Diversification Opportunities for Extended Market and Gabelli Value
0.83 | Correlation Coefficient |
Very poor diversification
The 3 months correlation between Extended and Gabelli is 0.83. Overlapping area represents the amount of risk that can be diversified away by holding Extended Market Index and The Gabelli Value in the same portfolio, assuming nothing else is changed. The correlation between historical prices or returns on Gabelli Value and Extended Market is a relative statistical measure of the degree to which these equity instruments tend to move together. The correlation coefficient measures the extent to which returns on Extended Market Index are associated (or correlated) with Gabelli Value. Values of the correlation coefficient range from -1 to +1, where. The correlation of zero (0) is possible when the price movement of Gabelli Value has no effect on the direction of Extended Market i.e., Extended Market and Gabelli Value go up and down completely randomly.
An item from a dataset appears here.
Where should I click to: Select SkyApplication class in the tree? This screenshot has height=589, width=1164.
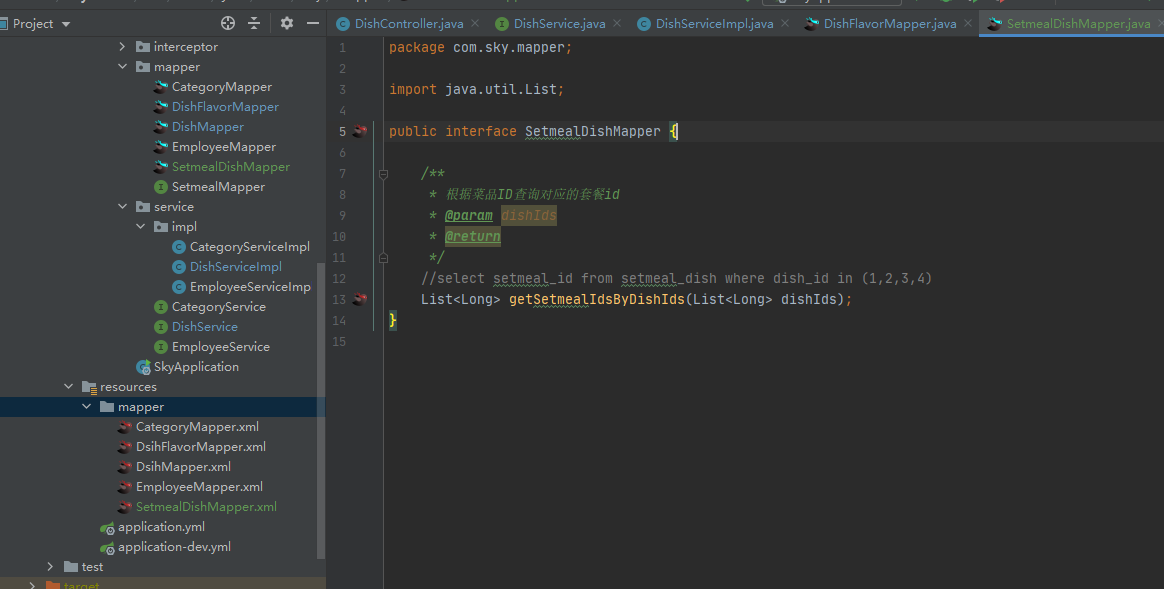coord(196,367)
Pair Corralation between Extended Market and Gabelli Value
Assuming the 90 days horizon Extended Market Index is expected to under-perform the Gabelli Value. In addition to that, Extended Market is 1.51 times more volatile than The Gabelli Value. It trades about -0.08 of its total potential returns per unit of risk. The Gabelli Value is currently generating about -0.1 per unit of volatility. If you would invest 1,072 in The Gabelli Value on October 9, 2024 and sell it today you would lose (81.00) from holding The Gabelli Value or give up 7.56% of portfolio value over 90 days.
Time Period | 3 Months [change] |
Direction | Moves Together |
Strength | Strong |
Accuracy | 100.0% |
Values | Daily Returns |
Extended Market Index vs. The Gabelli Value
Performance |
Timeline |
Extended Market Index |
Gabelli Value |
Extended Market and Gabelli Value Volatility Contrast
Predicted Return Density |
Returns |
Pair Trading with Extended Market and Gabelli Value
The main advantage of trading using opposite Extended Market and Gabelli Value positions is that it hedges away some unsystematic risk. Because of two separate transactions, even if Extended Market position performs unexpectedly, Gabelli Value can make up some of the losses. Pair trading also minimizes risk from directional movements in the market. For example, if an entire industry or sector drops because of unexpected headlines, the short position in Gabelli Value will offset losses from the drop in Gabelli Value's long position.Extended Market vs. Gabelli Convertible And | Extended Market vs. Rationalpier 88 Convertible | Extended Market vs. Mainstay Vertible Fund | Extended Market vs. Absolute Convertible Arbitrage |
Gabelli Value vs. Gabelli Esg Fund | Gabelli Value vs. Gabelli Global Financial | Gabelli Value vs. The Gabelli Equity | Gabelli Value vs. Gamco International Growth |
Check out your portfolio center.Note that this page's information should be used as a complementary analysis to find the right mix of equity instruments to add to your existing portfolios or create a brand new portfolio. You can also try the Price Ceiling Movement module to calculate and plot Price Ceiling Movement for different equity instruments.